Last but not least, une des violences les plus terribles au Cameroun aujourd’hui consiste à déifier des êtres humains, à essayer par tous les médias possibles jour et nuit de « cimenter » dans la tête des gens que seul un individu sur 20 millions est capable de diriger le Cameroun ! J’éprouve de l’urticaire sur la peau de mon cerveau en l’imaginant diriger le pays dans les 3 ou 4 prochains septennats. Toi aussi Dieu, pourquoi es-Tu si chiche ? Le camerounais T’a même fait quoi ? Aucun n’était pourtant parmi ceux qui ont crucifié Ton Fils. Tant d’idiots sur 475.000 km2! Je vous épargne le calcul du nombre d’idiots par km2. A la fin, il est vraiment à plaindre, notre bien-aimé Président à vie. Même dans la tombe, le pauvre ne jouira pas du Requiescat In Pace, tant il continuera à éprouver des insomnies pour ses d’idiots.

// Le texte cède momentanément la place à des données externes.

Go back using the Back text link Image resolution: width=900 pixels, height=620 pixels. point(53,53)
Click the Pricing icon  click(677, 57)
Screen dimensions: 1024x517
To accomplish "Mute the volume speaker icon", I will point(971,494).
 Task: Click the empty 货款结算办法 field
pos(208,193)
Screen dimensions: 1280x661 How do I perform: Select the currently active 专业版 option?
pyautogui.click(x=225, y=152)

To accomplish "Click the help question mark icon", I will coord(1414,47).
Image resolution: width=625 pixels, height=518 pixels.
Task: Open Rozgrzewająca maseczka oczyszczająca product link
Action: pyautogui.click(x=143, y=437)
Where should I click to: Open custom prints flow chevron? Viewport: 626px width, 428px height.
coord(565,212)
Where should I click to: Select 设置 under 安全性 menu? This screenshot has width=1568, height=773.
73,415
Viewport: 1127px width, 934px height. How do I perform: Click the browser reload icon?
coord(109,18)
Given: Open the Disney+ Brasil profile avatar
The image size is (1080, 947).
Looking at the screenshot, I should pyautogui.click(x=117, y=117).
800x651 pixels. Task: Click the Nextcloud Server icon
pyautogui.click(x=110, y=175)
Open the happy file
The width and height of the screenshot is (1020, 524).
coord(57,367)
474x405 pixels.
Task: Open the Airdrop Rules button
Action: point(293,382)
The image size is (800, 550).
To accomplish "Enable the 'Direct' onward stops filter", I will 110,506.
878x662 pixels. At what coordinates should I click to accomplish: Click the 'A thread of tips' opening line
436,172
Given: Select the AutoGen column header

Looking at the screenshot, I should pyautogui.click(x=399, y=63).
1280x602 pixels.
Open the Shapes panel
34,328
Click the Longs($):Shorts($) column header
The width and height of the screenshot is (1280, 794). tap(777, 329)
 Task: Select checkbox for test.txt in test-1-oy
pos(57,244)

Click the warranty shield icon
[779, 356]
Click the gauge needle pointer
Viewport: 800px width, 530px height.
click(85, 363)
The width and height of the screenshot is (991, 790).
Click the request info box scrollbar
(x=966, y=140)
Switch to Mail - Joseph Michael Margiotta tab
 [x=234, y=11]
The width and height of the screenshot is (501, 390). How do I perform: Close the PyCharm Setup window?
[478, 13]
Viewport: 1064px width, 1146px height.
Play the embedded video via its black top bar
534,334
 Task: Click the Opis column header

Cette tentative d’endoctrinement est une insulte gravement violente à l’intelligence de tout un peuple, un acte de viol aggravé de l’Histoire et à la population de ce pays. Heureusement ou malheureusement pour tous, les cimetières sont remplis de gens qui se croyaient indispensables. Et parmi eux, beaucoup de Pères de la nation, de Grands Timoniers, des Führer, d’Infatigables Bâtisseurs (dont les grandes ambitions sont peintes avec du sang des innocents), de Guides suprêmement éclairés, voire des envoyés de Dieu himself, puisque les autres 19.999.999 en provenance de l’enfer ne sont que des imbéciles congénitaux louangeurs de profession. Adossé sur le rempart inébranlable qu’est l’armée de répression, le régime en place ne doit plus présenter le Cameroun comme une « démocratie apaisée », mais comme une démocrature militaro policière.